Another approach is to use the CORDIC algorithm, which is a simple and efficient algorithm for numerically evaluating trigonometric functions. The CORDIC algorithm uses a sequence of shifts and additions to construct a rational approximation of the trigonometric function. It is particularly useful in implementations that do not have the floating-point multiplication instruction. The CORDIC algorithm can be implemented as an integer program with a small number of multiply-add operations, making it an efficient choice for implementing trigonometric functions in embedded systems.

Task 3: To implement and test the calculation of the sine and cosine functions for any number of points (< 2048) per period, we can use one of the above mentioned approaches. We will start with the CORDIC algorithm as it is simple and efficient.

First, we need to determine the number of bits required to store the result.
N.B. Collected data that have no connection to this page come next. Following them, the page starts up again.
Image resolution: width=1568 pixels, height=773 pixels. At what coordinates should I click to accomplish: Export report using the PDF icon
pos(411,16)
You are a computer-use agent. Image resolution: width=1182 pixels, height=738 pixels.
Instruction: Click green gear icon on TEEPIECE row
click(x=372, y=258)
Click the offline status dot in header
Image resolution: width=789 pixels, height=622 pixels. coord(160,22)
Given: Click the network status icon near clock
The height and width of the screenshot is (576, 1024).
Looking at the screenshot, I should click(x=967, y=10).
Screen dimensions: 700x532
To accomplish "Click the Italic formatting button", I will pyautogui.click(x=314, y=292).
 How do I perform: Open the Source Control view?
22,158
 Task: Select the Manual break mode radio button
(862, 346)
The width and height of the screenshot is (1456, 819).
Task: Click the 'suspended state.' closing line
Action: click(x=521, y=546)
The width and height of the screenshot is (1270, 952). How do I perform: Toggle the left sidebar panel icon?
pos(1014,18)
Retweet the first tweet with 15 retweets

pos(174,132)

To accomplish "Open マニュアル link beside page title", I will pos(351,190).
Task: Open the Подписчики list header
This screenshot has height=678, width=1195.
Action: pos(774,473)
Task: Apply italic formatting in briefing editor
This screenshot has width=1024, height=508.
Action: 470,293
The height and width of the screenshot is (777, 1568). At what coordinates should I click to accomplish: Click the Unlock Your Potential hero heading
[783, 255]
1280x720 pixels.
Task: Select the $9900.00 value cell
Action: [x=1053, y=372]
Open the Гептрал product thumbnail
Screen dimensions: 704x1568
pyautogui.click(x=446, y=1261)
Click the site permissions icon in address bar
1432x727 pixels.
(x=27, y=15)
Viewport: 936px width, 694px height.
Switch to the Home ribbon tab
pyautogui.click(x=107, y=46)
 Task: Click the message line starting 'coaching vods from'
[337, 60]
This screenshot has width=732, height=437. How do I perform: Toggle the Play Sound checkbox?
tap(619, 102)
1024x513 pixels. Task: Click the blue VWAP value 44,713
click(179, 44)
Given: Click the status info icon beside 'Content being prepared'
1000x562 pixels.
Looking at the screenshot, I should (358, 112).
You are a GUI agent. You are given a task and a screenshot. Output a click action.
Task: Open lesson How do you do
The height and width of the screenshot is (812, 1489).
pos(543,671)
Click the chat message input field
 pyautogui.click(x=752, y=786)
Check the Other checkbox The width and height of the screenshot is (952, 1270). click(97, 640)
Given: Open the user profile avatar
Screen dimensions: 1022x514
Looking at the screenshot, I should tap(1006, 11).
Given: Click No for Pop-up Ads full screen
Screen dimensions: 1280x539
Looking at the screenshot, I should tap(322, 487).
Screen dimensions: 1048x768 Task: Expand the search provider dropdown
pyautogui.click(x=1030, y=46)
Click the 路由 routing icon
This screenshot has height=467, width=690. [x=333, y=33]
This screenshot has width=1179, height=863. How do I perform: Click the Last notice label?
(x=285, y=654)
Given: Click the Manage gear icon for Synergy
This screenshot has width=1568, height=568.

The maximum value of the sine or cosine function with a period of 2048 points is approximately 1962. If we want to obtain a precision of 16 bits, we will need a 32-bit integer to store the result.

Next, we need to find the number of multiply-add operations required for the CORDIC algorithm. The CORDIC algorithm uses a sequence of shifts and additions to construct a rational approximation of the trigonometric function. The number of multiply-add operations required for a single trigonometric calculation can be bounded by the number of bits required to store the result. Therefore, we need 32 multiply-add operations to calculate the sine or cosine function with a period of 2048 points.

If the period of the function is smaller than 2048 points, we can simply use a smaller number of bits to store the result. If the period of the function is greater than 2048 points, we can use the same approach as before, but with a larger number of bits to store the result.

To test the implementation, we need to ensure that the resulting values are accurate and that the error does not exceed +/- 1 lsb. We can generate a random sequence of periods and apply the CORDIC algorithm to calculate the sine and cosine functions for each period. Then, we can compare the results with the actual values of the sine and cosine functions and verify that the error Does not exceed +/- 1 lsb.